▶ _YOUR OBJECTIVE_
Output all of the entries below precisely as written.

▶ _GIVEN RECORDS_
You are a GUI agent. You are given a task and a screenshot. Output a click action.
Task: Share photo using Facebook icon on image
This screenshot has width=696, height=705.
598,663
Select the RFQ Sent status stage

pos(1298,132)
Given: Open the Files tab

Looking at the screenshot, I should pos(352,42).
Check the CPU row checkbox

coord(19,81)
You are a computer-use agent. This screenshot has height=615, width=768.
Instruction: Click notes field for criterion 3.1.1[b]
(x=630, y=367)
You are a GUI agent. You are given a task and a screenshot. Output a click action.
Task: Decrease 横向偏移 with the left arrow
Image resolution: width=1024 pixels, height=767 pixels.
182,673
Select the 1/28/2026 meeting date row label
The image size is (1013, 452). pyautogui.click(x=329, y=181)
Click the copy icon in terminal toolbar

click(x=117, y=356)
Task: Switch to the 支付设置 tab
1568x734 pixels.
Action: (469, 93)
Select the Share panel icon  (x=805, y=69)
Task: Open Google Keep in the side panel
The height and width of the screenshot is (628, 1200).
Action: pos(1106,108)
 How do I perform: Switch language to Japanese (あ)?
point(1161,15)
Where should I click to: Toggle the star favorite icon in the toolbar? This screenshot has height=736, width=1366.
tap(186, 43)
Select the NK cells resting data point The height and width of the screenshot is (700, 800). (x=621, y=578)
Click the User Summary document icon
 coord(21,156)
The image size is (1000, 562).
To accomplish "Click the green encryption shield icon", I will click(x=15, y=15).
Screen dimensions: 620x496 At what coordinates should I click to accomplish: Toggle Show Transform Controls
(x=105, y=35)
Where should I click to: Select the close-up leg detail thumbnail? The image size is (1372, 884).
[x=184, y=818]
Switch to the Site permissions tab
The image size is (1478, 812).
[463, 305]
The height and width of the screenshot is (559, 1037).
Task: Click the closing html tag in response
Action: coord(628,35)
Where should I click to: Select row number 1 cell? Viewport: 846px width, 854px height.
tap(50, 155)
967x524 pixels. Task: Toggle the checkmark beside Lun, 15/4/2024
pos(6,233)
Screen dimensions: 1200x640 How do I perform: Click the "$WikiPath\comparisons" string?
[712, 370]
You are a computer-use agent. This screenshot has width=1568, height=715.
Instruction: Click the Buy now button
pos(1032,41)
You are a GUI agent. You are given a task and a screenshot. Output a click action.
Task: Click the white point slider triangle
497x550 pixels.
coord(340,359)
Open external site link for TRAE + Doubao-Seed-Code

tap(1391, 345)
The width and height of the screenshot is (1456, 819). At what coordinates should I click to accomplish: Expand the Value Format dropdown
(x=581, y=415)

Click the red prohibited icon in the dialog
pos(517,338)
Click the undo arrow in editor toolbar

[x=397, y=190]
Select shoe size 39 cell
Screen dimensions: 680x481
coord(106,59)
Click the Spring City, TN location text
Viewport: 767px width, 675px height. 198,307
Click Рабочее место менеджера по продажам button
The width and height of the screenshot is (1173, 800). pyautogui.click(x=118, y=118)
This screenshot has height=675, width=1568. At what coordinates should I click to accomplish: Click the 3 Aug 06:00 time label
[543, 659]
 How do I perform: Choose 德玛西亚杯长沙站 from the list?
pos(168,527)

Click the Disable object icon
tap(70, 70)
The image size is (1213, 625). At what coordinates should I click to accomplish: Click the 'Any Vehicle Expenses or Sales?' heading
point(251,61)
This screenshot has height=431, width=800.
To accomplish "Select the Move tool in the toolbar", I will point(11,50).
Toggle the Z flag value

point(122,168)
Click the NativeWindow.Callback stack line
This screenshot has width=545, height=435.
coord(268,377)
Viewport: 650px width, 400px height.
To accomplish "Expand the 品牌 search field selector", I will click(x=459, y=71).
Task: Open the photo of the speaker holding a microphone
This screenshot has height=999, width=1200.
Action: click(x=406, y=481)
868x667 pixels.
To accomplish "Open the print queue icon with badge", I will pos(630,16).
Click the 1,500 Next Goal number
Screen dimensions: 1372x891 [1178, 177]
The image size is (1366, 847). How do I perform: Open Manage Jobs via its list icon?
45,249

▶ _OUTPUT OF THE EXERCISE_
You are a GUI agent. You are given a task and a screenshot. Output a click action.
Task: Share photo using Facebook icon on image
This screenshot has width=696, height=705.
598,663
Select the RFQ Sent status stage

pos(1298,132)
Given: Open the Files tab

Looking at the screenshot, I should pos(352,42).
Check the CPU row checkbox

coord(19,81)
You are a computer-use agent. This screenshot has height=615, width=768.
Instruction: Click notes field for criterion 3.1.1[b]
(x=630, y=367)
You are a GUI agent. You are given a task and a screenshot. Output a click action.
Task: Decrease 横向偏移 with the left arrow
Image resolution: width=1024 pixels, height=767 pixels.
182,673
Select the 1/28/2026 meeting date row label
The image size is (1013, 452). pyautogui.click(x=329, y=181)
Click the copy icon in terminal toolbar

click(x=117, y=356)
Task: Switch to the 支付设置 tab
1568x734 pixels.
Action: (469, 93)
Select the Share panel icon  (x=805, y=69)
Task: Open Google Keep in the side panel
The height and width of the screenshot is (628, 1200).
Action: pos(1106,108)
 How do I perform: Switch language to Japanese (あ)?
point(1161,15)
Where should I click to: Toggle the star favorite icon in the toolbar? This screenshot has height=736, width=1366.
tap(186, 43)
Select the NK cells resting data point The height and width of the screenshot is (700, 800). (x=621, y=578)
Click the User Summary document icon
 coord(21,156)
The image size is (1000, 562).
To accomplish "Click the green encryption shield icon", I will click(x=15, y=15).
Screen dimensions: 620x496 At what coordinates should I click to accomplish: Toggle Show Transform Controls
(x=105, y=35)
Where should I click to: Select the close-up leg detail thumbnail? The image size is (1372, 884).
[x=184, y=818]
Switch to the Site permissions tab
The image size is (1478, 812).
[463, 305]
The height and width of the screenshot is (559, 1037).
Task: Click the closing html tag in response
Action: coord(628,35)
Where should I click to: Select row number 1 cell? Viewport: 846px width, 854px height.
tap(50, 155)
967x524 pixels. Task: Toggle the checkmark beside Lun, 15/4/2024
pos(6,233)
Screen dimensions: 1200x640 How do I perform: Click the "$WikiPath\comparisons" string?
[712, 370]
You are a computer-use agent. This screenshot has width=1568, height=715.
Instruction: Click the Buy now button
pos(1032,41)
You are a GUI agent. You are given a task and a screenshot. Output a click action.
Task: Click the white point slider triangle
497x550 pixels.
coord(340,359)
Open external site link for TRAE + Doubao-Seed-Code

tap(1391, 345)
The width and height of the screenshot is (1456, 819). At what coordinates should I click to accomplish: Expand the Value Format dropdown
(x=581, y=415)

Click the red prohibited icon in the dialog
pos(517,338)
Click the undo arrow in editor toolbar

[x=397, y=190]
Select shoe size 39 cell
Screen dimensions: 680x481
coord(106,59)
Click the Spring City, TN location text
Viewport: 767px width, 675px height. 198,307
Click Рабочее место менеджера по продажам button
The width and height of the screenshot is (1173, 800). pyautogui.click(x=118, y=118)
This screenshot has height=675, width=1568. At what coordinates should I click to accomplish: Click the 3 Aug 06:00 time label
[543, 659]
 How do I perform: Choose 德玛西亚杯长沙站 from the list?
pos(168,527)

Click the Disable object icon
tap(70, 70)
The image size is (1213, 625). At what coordinates should I click to accomplish: Click the 'Any Vehicle Expenses or Sales?' heading
point(251,61)
This screenshot has height=431, width=800.
To accomplish "Select the Move tool in the toolbar", I will point(11,50).
Toggle the Z flag value

point(122,168)
Click the NativeWindow.Callback stack line
This screenshot has width=545, height=435.
coord(268,377)
Viewport: 650px width, 400px height.
To accomplish "Expand the 品牌 search field selector", I will click(x=459, y=71).
Task: Open the photo of the speaker holding a microphone
This screenshot has height=999, width=1200.
Action: click(x=406, y=481)
868x667 pixels.
To accomplish "Open the print queue icon with badge", I will pos(630,16).
Click the 1,500 Next Goal number
Screen dimensions: 1372x891 [1178, 177]
The image size is (1366, 847). How do I perform: Open Manage Jobs via its list icon?
45,249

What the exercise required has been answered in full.